Rimegepant (NURTEC ODT) is the second gepant approved for the acute treatment of migraine headaches. It blocks the same CGRP pathway as the injectable monoclonal antibodies that are used for the prevention of migraine attacks (erenumab/Aimovig, fremanezumab/Ajovy, galcanezumab/Emgality, and eptinezumab/Vyepti). It follows the recent introduction of a similar drug that also blocks the CGRP receptor, ubrogepant (Ubrelvy).
Since there have been no head-to-head trials comparing these two gepants, it is had to say if one is better than the other. On average, they appear to be very similar, but this does not mean that they will be equally effective or cause the same side effects in a particular patient. We see this with triptans (drugs like sumatriptan, eletriptan, and other) – the top 5 show similar efficacy in trials, but some patients strongly prefer one over another.

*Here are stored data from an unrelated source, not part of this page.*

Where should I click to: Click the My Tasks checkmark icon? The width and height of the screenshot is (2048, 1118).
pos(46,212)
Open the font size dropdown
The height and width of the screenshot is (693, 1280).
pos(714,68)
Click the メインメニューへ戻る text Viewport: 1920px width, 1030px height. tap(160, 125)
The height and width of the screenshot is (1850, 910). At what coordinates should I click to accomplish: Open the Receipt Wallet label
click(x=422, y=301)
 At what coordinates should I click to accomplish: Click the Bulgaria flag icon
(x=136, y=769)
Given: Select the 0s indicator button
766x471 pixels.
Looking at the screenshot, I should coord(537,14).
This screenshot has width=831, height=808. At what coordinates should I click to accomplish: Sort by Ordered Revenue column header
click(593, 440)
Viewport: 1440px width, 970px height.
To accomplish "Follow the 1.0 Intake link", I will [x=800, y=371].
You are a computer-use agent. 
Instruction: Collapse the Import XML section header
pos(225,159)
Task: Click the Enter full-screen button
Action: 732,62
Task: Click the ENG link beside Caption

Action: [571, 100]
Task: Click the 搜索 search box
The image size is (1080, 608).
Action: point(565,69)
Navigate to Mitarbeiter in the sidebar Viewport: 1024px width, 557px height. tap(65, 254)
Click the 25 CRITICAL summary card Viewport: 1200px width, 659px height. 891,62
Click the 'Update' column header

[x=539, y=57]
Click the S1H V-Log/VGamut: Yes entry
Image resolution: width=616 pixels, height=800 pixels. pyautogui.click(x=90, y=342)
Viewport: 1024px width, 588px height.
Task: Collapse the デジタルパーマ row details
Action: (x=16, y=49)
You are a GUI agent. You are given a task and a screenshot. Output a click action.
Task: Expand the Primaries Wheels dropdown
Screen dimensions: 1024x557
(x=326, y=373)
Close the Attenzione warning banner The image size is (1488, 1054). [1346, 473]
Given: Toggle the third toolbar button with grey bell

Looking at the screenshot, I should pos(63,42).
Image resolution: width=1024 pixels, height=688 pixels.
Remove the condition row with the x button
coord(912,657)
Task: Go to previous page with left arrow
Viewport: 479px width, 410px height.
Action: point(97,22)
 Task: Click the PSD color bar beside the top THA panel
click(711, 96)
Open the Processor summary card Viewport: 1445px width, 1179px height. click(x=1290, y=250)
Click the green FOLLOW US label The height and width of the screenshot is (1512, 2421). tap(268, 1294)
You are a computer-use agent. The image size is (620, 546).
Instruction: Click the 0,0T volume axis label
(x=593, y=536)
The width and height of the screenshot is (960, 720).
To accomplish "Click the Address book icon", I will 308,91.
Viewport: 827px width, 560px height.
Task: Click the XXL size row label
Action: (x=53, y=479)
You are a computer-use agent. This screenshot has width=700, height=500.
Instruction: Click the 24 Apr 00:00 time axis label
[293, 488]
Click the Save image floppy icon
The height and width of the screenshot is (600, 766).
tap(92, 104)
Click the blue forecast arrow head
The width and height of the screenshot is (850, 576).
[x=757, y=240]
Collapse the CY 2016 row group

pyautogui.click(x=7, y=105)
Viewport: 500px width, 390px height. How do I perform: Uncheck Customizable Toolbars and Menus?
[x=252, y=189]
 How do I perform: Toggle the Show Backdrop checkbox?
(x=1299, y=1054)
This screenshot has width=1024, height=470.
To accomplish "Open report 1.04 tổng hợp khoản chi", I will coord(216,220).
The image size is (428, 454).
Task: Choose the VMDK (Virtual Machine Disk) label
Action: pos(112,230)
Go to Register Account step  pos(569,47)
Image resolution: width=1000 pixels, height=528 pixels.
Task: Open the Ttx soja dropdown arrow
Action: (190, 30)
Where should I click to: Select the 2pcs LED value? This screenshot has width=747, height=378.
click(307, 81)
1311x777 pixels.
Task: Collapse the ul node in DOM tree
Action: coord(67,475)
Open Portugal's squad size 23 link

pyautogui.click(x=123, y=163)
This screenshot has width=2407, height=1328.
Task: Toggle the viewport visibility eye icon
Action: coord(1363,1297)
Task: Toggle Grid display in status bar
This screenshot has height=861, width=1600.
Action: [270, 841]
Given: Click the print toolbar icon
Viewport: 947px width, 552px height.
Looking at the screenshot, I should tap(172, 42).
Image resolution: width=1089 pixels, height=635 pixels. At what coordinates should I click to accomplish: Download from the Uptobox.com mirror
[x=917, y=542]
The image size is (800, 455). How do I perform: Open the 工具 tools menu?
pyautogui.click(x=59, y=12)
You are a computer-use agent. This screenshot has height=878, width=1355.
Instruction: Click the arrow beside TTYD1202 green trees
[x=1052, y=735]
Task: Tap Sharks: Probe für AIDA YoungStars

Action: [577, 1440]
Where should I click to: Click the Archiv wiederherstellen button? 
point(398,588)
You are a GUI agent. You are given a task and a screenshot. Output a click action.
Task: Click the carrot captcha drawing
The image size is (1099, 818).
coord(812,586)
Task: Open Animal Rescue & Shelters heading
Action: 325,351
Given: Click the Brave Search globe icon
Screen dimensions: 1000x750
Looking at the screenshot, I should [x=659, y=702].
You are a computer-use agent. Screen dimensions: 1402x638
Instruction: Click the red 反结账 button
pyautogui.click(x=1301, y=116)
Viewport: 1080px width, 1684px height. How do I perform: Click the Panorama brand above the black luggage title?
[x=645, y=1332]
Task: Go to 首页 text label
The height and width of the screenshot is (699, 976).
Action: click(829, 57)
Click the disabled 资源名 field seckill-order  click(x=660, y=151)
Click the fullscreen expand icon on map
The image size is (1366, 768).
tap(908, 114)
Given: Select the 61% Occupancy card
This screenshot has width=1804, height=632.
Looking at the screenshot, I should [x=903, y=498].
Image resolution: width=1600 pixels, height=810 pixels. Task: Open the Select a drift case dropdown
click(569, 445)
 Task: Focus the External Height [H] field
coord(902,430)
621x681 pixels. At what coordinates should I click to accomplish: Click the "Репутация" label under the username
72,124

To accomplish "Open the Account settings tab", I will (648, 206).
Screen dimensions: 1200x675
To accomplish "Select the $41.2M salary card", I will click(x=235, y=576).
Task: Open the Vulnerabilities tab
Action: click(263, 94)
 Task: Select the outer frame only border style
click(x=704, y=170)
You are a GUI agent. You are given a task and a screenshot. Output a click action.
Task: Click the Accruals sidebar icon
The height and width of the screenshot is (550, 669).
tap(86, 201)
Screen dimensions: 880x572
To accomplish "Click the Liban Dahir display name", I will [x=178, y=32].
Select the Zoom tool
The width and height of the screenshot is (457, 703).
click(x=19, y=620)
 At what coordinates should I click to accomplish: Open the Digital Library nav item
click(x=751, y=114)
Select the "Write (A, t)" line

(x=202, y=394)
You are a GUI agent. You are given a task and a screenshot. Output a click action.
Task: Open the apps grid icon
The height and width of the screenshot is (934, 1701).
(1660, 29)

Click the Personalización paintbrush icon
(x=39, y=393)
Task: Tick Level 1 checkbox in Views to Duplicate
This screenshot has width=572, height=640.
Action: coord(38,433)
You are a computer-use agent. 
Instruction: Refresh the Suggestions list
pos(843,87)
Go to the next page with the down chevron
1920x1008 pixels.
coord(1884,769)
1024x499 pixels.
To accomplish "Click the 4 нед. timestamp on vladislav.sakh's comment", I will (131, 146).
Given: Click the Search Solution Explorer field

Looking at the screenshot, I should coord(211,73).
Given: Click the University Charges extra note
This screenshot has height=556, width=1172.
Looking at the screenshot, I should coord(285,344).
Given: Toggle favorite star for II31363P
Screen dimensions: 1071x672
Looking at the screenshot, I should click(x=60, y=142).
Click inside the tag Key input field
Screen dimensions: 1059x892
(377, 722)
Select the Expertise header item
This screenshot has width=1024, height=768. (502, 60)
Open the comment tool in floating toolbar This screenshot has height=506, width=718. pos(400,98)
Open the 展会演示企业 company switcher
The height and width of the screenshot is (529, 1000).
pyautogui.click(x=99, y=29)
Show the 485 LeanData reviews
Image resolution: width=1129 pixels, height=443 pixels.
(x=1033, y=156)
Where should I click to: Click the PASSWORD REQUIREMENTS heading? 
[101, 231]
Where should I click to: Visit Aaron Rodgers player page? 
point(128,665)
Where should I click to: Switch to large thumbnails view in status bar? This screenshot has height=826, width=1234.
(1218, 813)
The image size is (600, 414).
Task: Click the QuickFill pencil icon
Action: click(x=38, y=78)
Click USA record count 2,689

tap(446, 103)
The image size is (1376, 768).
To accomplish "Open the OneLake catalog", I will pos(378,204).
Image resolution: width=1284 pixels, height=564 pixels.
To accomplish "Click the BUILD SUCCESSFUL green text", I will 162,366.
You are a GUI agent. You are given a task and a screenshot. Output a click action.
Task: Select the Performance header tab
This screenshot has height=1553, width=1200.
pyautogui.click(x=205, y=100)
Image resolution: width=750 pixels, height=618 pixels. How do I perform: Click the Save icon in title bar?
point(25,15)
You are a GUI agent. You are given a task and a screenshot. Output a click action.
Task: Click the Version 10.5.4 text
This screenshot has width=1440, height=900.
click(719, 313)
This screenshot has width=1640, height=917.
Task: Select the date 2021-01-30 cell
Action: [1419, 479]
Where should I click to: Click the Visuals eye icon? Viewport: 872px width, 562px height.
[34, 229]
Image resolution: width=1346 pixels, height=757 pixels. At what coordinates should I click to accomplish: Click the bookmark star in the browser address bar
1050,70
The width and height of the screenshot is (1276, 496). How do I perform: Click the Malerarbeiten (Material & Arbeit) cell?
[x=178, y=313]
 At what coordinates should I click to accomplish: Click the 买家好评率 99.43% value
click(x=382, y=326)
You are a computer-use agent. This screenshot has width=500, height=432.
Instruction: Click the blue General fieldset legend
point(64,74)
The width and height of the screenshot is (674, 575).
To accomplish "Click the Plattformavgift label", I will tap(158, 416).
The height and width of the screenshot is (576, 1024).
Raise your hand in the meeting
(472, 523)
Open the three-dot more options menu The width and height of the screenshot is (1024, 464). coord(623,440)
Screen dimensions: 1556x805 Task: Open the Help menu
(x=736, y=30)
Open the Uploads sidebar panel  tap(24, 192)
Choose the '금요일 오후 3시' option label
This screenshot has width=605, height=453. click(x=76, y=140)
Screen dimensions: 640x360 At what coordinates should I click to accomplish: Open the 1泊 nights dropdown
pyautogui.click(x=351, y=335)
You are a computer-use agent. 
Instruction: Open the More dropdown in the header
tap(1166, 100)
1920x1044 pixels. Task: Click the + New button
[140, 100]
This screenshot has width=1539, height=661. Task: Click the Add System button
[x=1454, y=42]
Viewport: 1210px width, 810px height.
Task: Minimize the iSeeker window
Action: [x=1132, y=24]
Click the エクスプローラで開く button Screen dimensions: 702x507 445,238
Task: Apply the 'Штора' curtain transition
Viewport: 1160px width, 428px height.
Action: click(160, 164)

One difference is that rimegepant is an orally disintegrating tablet and does not require water, while ubrogepant is taken with water. This makes rimegepant easier to take on the go and could be easier to take for patients with severe nausea. Another minor difference is that the dose of rimegepant is 75 mg that is taken once a day, while ubrogepant comes in 50 and 100 mg tablets and either dose can be repeated for up to 2 tablets a day. This can be both an advantage and a disadvantage. The instructions are simple for rimegepant – take one tablet once on the day you have a migraine (and the earlier you take any abortive drug the better). With ubrogepant the doctor has to decide whether to give 50 or 100 mg dose and the patient needs to be instructed to take a second dose on the same day (as soon as 2 hours after the first one) if the headache returns or does not completely resolve with the first dose. In clinical trials, this second dose did produce additional improvement.
The safety of rimegepant is as remarkable as that of ubrogepant and the preventive injectable monoclonal antibodies. Rimegepant caused nausea in 2% of patients compared with 0.4% of those on placebo and less than 1% developed a rash or temporary difficulty breathing.